Yeah it works on the same machine. I could send a face detection request to Triton. But when I tried to load face rec model, it is returning Cuda shared memory error.
Also I needed to change face detection request dimension for fixing it.
I have just checked - everything seems to be working using fix from https://github.com/SthPhoenix/InsightFace-REST/issues/60#issuecomment-972911459 I have followed these steps:
deploy_trt.sh
setting rec_batch_size
= 32 and det_batch_size
= 10{triton_models}/scrfd_10g_gnkps/1/model.plan
, {triton_models}/glintr100/1/model.plan
deploy_trt.sh
changing det_batch_size
to 1 and INFERENCE_BACKEND
to triton
and providing valid triton_uri
(your host machine local IP address)deploy_trt.sh
again.Though you should provide valid model configs to get use of dynamic batching.
Also keep in mind that creating shared memory regions actually uses additional GPU memory (about 110-150mb per worker), so ensure you have enough free GPU RAM
Thank you so much I used onnx model for triton. It works right now for retinaface and arcface. Do you have a plan adding to age gender for triton?
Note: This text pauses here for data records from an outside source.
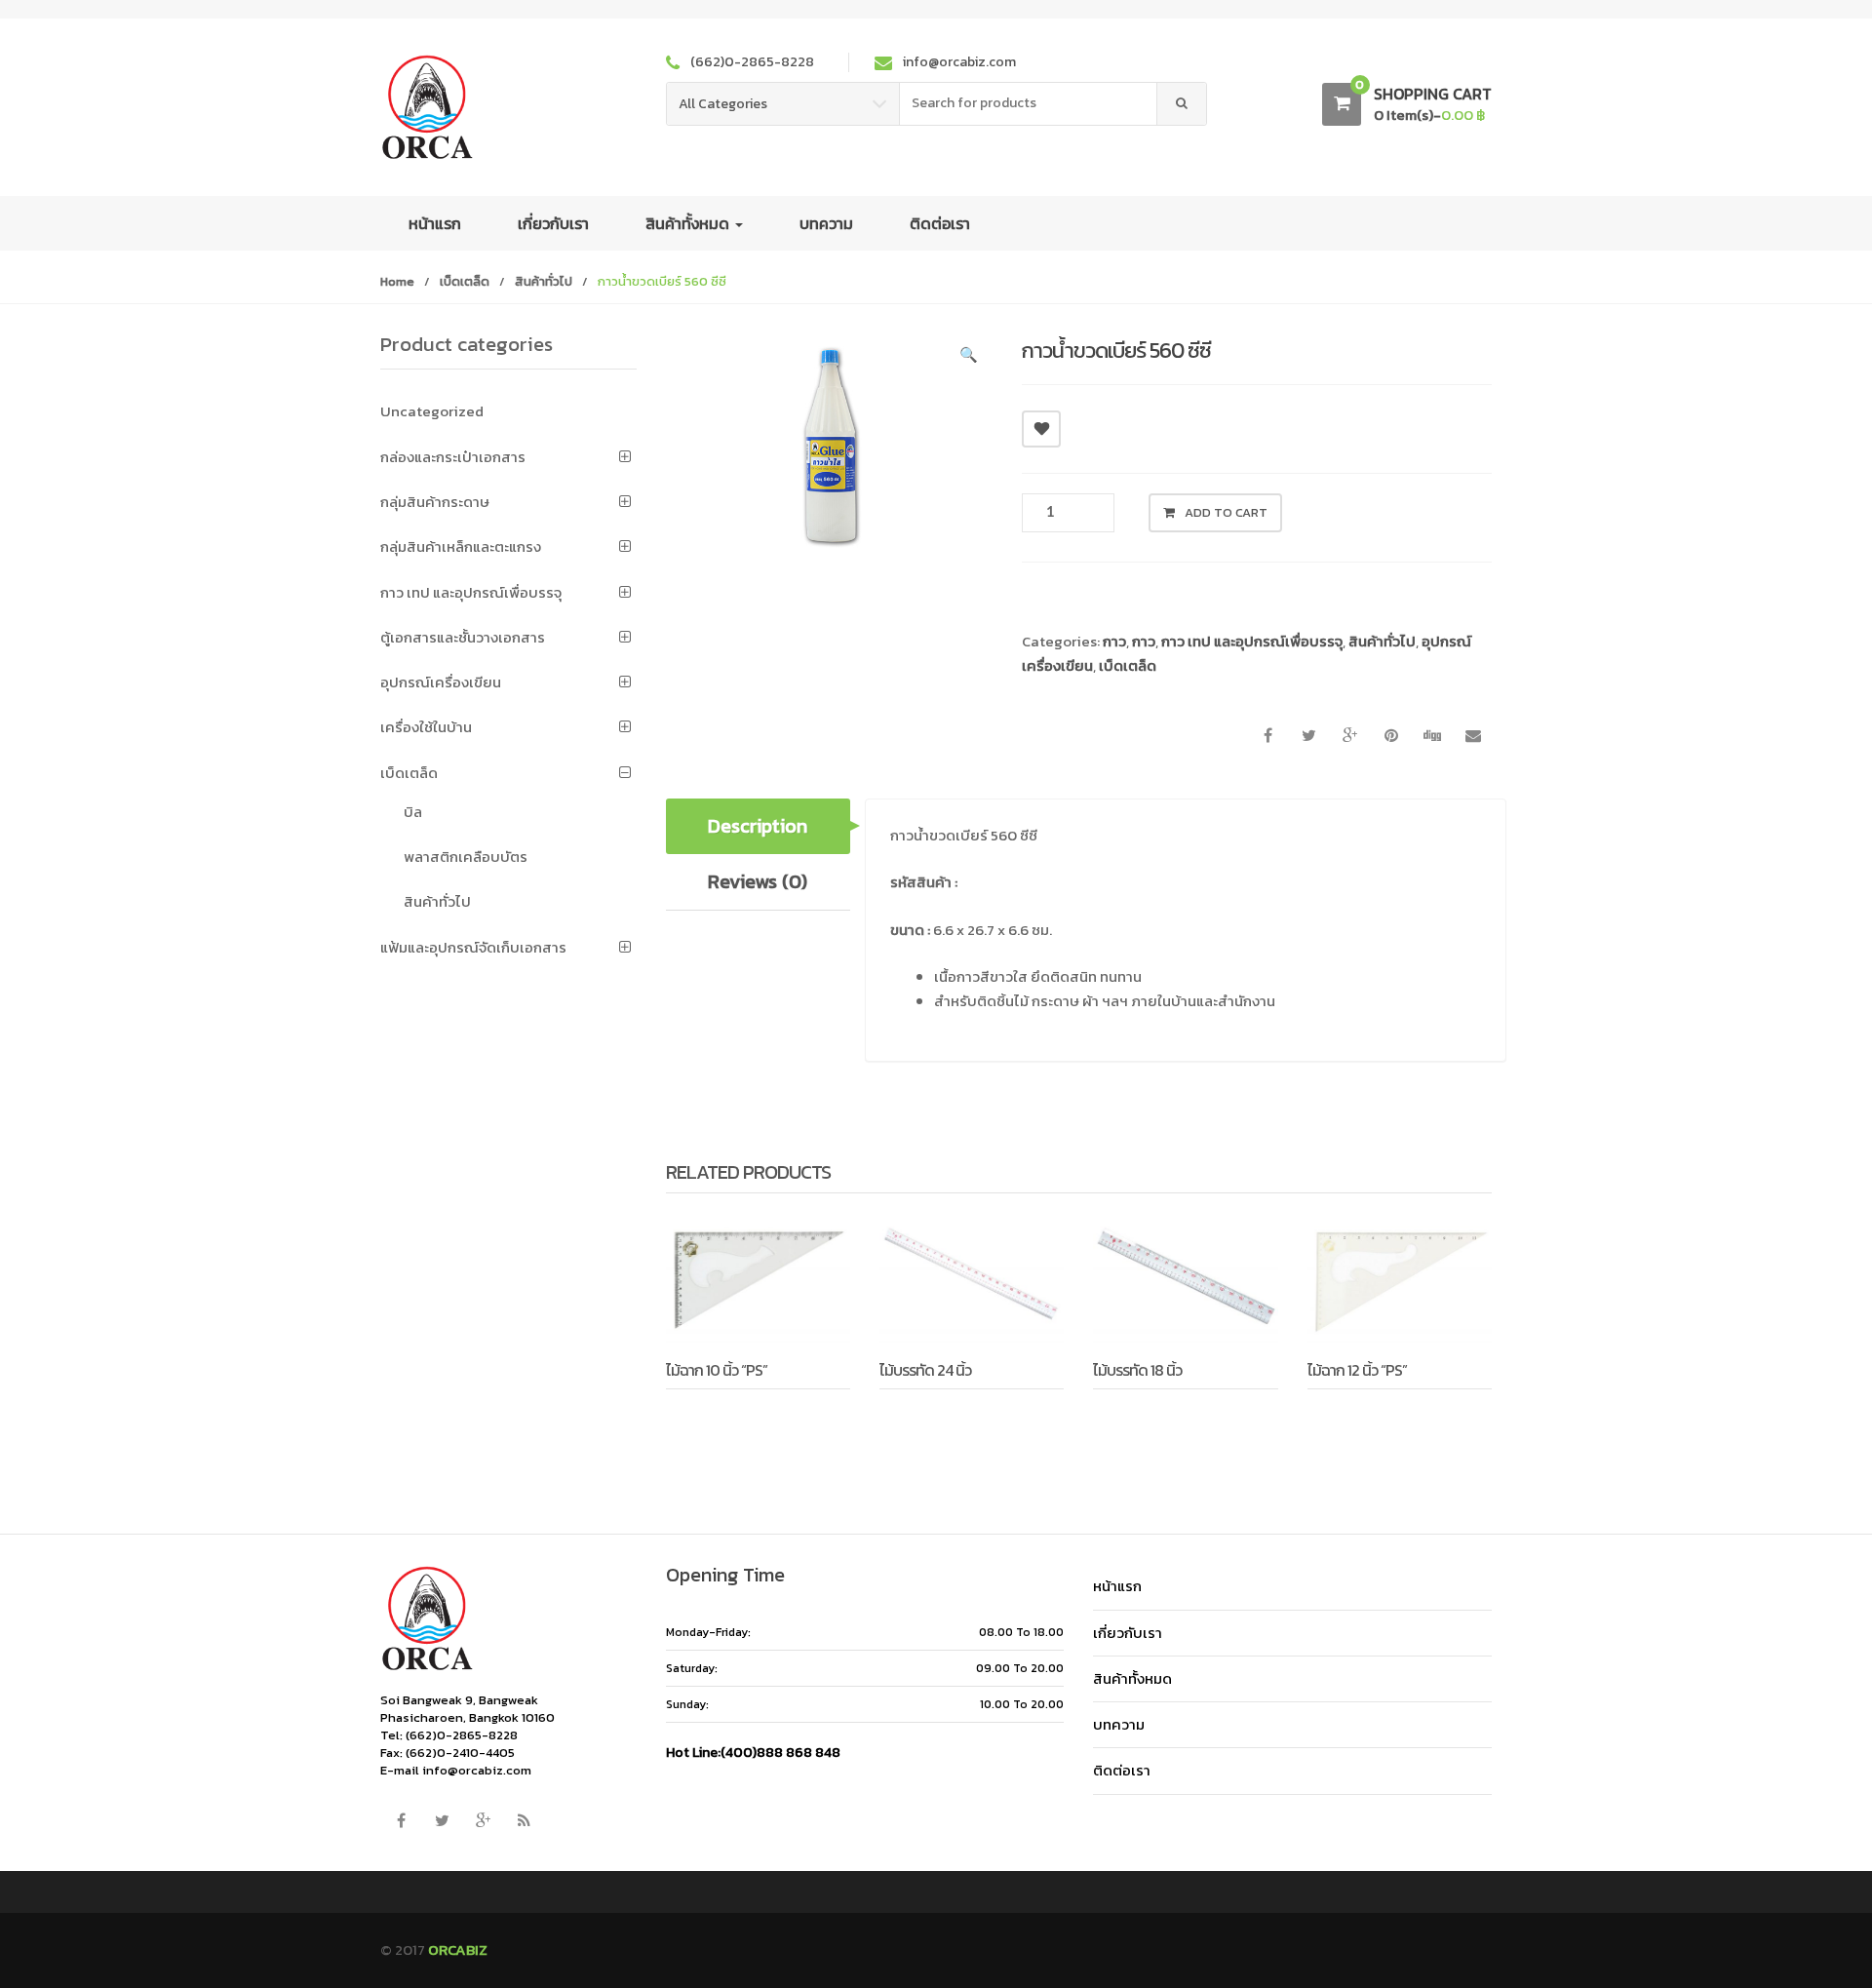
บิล (413, 811)
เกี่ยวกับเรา (553, 223)
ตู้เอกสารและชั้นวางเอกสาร (462, 637)
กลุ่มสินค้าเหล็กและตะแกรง (460, 546)
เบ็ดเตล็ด (464, 281)
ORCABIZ (458, 1949)
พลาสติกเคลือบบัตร (465, 856)
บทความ (826, 223)
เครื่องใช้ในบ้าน (426, 727)
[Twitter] (441, 1820)
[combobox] (1028, 104)
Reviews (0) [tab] (757, 881)
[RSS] (523, 1820)
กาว (1114, 641)
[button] (968, 357)
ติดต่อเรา (940, 223)
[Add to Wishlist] (731, 1418)
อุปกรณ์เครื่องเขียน (440, 682)
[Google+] (482, 1820)
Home (397, 281)
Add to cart (1226, 512)
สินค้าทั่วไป (543, 281)
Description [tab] (757, 825)
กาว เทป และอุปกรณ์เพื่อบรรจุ (1252, 641)
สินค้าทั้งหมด (689, 223)
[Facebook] (400, 1820)
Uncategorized (432, 411)
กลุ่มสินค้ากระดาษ (434, 501)
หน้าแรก (435, 223)
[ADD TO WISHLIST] (1041, 429)
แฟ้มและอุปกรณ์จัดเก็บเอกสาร (473, 947)
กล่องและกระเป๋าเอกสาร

Gender/age model is now temporarily not supported, since g/a model requires different face crop preprocessing than current glintr100 recognition models.
I used retinaface resnet model for face detection. I will try to run g/a model. Thank you so much for your help. If you have a recommendation for g/a, I will be really glad, otherwise I will close this issue.
You could implement it, but you'll have to make copies of face crops numpy arrays at recognition step, otherwise g/a estimations will be totally wrong, due to different preprocessing required for recognition and g/a estimation. Copying numpy arrays will hit overall performance, though I haven't tested how much yet.
Thank you I used my own model for that as onnx. And write new client for this models. The result looks good. Your repo is awesome. Thank you so much for your help!
Nice to hear that! Have you used publicly available model for ga or have you trained your own?
I used my own trained models. I converted them to the onnx and write a new client for age/gender, emotion and mask detection. After the face crop, passed the cropped face to the inference. I see retina face had pretrained mask model but it looks unavailable right now.
I used my own trained models. I converted them to the onnx and write a new client for age/gender, emotion and mask detection. After the face crop, passed the cropped face to the inference. I see retina face had pretrained mask model but it looks unavailable right now.
Sorry for late reply, finally got some free time )
You have separate models for GA, emotion and mask detection working on 112x112 face crops? That's interesting since all pretrained models for this tasks I have seen were expecting different input shape. Could you point out where I could find training code or models if you have used public repos?
Hey Yeah GA model is separated. It is not public repo I can't share it. Our models are works with retinaface. I have no idea about public GA and mask models
Hi, It works on trt backend. I am trying to run it on the triton backend. I changed docker parameter in the deploy_trt file. It fails on warmup on triton backend. Do I need change another conf?